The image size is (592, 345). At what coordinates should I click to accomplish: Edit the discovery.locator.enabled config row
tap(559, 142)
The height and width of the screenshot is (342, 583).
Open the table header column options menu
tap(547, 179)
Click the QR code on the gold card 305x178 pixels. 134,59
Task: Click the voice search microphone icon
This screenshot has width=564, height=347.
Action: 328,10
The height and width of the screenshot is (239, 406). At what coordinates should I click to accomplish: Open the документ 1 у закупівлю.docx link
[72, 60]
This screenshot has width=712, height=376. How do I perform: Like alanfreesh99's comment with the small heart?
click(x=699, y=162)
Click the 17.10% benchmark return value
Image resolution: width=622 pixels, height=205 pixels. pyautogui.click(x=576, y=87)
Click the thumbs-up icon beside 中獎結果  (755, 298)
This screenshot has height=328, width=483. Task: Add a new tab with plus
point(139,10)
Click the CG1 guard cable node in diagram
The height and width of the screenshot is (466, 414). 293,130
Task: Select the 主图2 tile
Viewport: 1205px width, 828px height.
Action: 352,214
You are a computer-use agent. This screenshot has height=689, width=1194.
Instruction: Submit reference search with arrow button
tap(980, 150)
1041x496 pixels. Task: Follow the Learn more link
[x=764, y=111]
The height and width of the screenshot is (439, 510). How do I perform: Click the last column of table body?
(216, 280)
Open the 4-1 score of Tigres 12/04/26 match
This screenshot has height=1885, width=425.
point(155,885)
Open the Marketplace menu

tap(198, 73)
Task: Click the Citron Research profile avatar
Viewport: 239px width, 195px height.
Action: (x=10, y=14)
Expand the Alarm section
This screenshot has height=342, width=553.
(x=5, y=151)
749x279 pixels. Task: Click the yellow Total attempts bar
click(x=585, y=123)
=-=-=-=-=
• **HOW TO COMPLETE THIS TASK**
Please, from the entries above, set down exactly the lines from the one containing "This screenshot has width=564, height=347." through the one containing "Expand the Alarm section", and only those.

• **EXPECTED OUTPUT**
This screenshot has width=564, height=347.
Action: 328,10
The height and width of the screenshot is (239, 406). At what coordinates should I click to accomplish: Open the документ 1 у закупівлю.docx link
[72, 60]
This screenshot has width=712, height=376. How do I perform: Like alanfreesh99's comment with the small heart?
click(x=699, y=162)
Click the 17.10% benchmark return value
Image resolution: width=622 pixels, height=205 pixels. pyautogui.click(x=576, y=87)
Click the thumbs-up icon beside 中獎結果  (755, 298)
This screenshot has height=328, width=483. Task: Add a new tab with plus
point(139,10)
Click the CG1 guard cable node in diagram
The height and width of the screenshot is (466, 414). 293,130
Task: Select the 主图2 tile
Viewport: 1205px width, 828px height.
Action: 352,214
You are a computer-use agent. This screenshot has height=689, width=1194.
Instruction: Submit reference search with arrow button
tap(980, 150)
1041x496 pixels. Task: Follow the Learn more link
[x=764, y=111]
The height and width of the screenshot is (439, 510). How do I perform: Click the last column of table body?
(216, 280)
Open the 4-1 score of Tigres 12/04/26 match
This screenshot has height=1885, width=425.
point(155,885)
Open the Marketplace menu

tap(198, 73)
Task: Click the Citron Research profile avatar
Viewport: 239px width, 195px height.
Action: (x=10, y=14)
Expand the Alarm section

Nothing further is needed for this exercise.